As is clear from the above description, according to the plastic resin tube detecting apparatus of the present invention, neutrons are generated from a neutron source, and high-speed neutrons emitted from the neutron source are installed in the gas supply metal tube. The thermal neutrons are detected and measured by the thermal neutron detector, where the energy is absorbed and decelerated by the plastic resin tube, and the intensity of the thermal neutrons is determined by referring to the attenuation of the neutron source due to the natural decay of the neutron source. , The presence or absence of the plastic resin pipe can be determined without breaking the gas supply metal pipe.

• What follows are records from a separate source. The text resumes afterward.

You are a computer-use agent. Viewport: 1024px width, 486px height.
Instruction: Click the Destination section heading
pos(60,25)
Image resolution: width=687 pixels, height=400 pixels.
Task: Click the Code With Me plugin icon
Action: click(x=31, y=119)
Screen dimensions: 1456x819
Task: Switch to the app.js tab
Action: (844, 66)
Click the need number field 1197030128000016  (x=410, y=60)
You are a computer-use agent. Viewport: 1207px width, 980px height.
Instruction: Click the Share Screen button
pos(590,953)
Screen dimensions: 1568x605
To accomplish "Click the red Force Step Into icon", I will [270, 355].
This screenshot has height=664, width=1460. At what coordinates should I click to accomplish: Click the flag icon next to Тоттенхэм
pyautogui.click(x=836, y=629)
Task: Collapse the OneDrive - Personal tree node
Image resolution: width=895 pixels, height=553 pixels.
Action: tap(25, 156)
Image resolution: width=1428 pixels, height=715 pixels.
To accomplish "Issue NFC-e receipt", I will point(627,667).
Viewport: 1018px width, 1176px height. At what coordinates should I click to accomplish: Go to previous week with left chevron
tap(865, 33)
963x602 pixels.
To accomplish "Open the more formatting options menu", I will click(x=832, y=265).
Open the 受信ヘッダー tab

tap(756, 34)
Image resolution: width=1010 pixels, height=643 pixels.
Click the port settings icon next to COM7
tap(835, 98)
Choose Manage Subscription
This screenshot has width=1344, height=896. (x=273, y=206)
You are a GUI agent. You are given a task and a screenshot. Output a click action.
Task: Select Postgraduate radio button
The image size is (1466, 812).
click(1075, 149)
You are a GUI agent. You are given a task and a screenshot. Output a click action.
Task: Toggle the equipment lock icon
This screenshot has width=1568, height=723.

[Brief description of the drawings]

FIG. 1 is a block diagram showing one embodiment of a plastic resin tube detection device of the present invention.

FIG. 2 is a diagram illustrating a plastic resin tube detection device according to the present invention.

FIG. 3 is a flowchart showing the operation of the plastic resin tube detection device of the present invention.

[Explanation of symbols]

 DP: Metal tube PE: Plastic resin tube 1: Neutron radiation source 2: Thermal neutron detector CPU: Calculation / judgment module TIMER: Measurement timer RTC: Calendar timer

──────────────────────────────────────────────────続 き Continued on the front page (51) Int.Cl. ⁷ Identification symbol FI Theme coat ゛ (Reference) // F16L 1/00 F16L 1/00 L (72) Inventor Toshihide Kawabe 3 Hibarigaokacho, Yaiyama, Kure City, Hiroshima Prefecture No. 18 F term (reference) 2G001 AA04 BA11 BA14 CA04 DA02 FA09 GA01 HA01 JA01 JA11 KA20 LA02 LA05 MA06

Claims (4)

[Claims] An apparatus for detecting a plastic resin pipe (PE) inserted into a metal pipe (DP) used for gas supply and having a substantially same outer diameter as the inner diameter of the metal pipe. A neutron source (1) for generating neutrons, and thermal neutrons generated by deceleration of high-speed neutrons emitted from the neutron source by energy absorption and deceleration by a plastic resin tube inserted in the metal tube. A thermal neutron detector (2) to be detected, and the intensity of the thermal neutrons detected by the thermal neutron detector are measured, corrected with reference to neutron radiation attenuation accompanying natural decay of the neutron source, and predetermined. And a calculation / determination module (CPU) for determining the presence / absence of the plastic resin tube by comparing with a threshold value obtained. . 2. The calculation / judgment module refers to a measurement timer (TIMER) that manages the measurement time of the thermal neutron and performs measurement for a fixed time, and a neutron beam attenuation accompanying a natural decay of the neutron beam source. Calendar timer (R
2. The plastic resin tube detecting device according to claim 1, further comprising: (TC). 3. The method according to claim 1, wherein the neutron radiation source and the thermal neutron detector are disposed close to each other, and the presence or absence of the plastic resin tube is determined by measuring thermal neutrons reflected from the plastic resin tube. The plastic resin tube detection device according to claim 1, wherein: 4. The method according to claim 1, wherein the neutron source and the thermal neutron detector are disposed so as to sandwich the metal tube / the plastic resin tube, and the amount of thermal neutrons transmitted through the plastic resin tube is measured. The plastic resin tube detecting device according to claim 1, wherein the presence or absence of the resin tube is determined.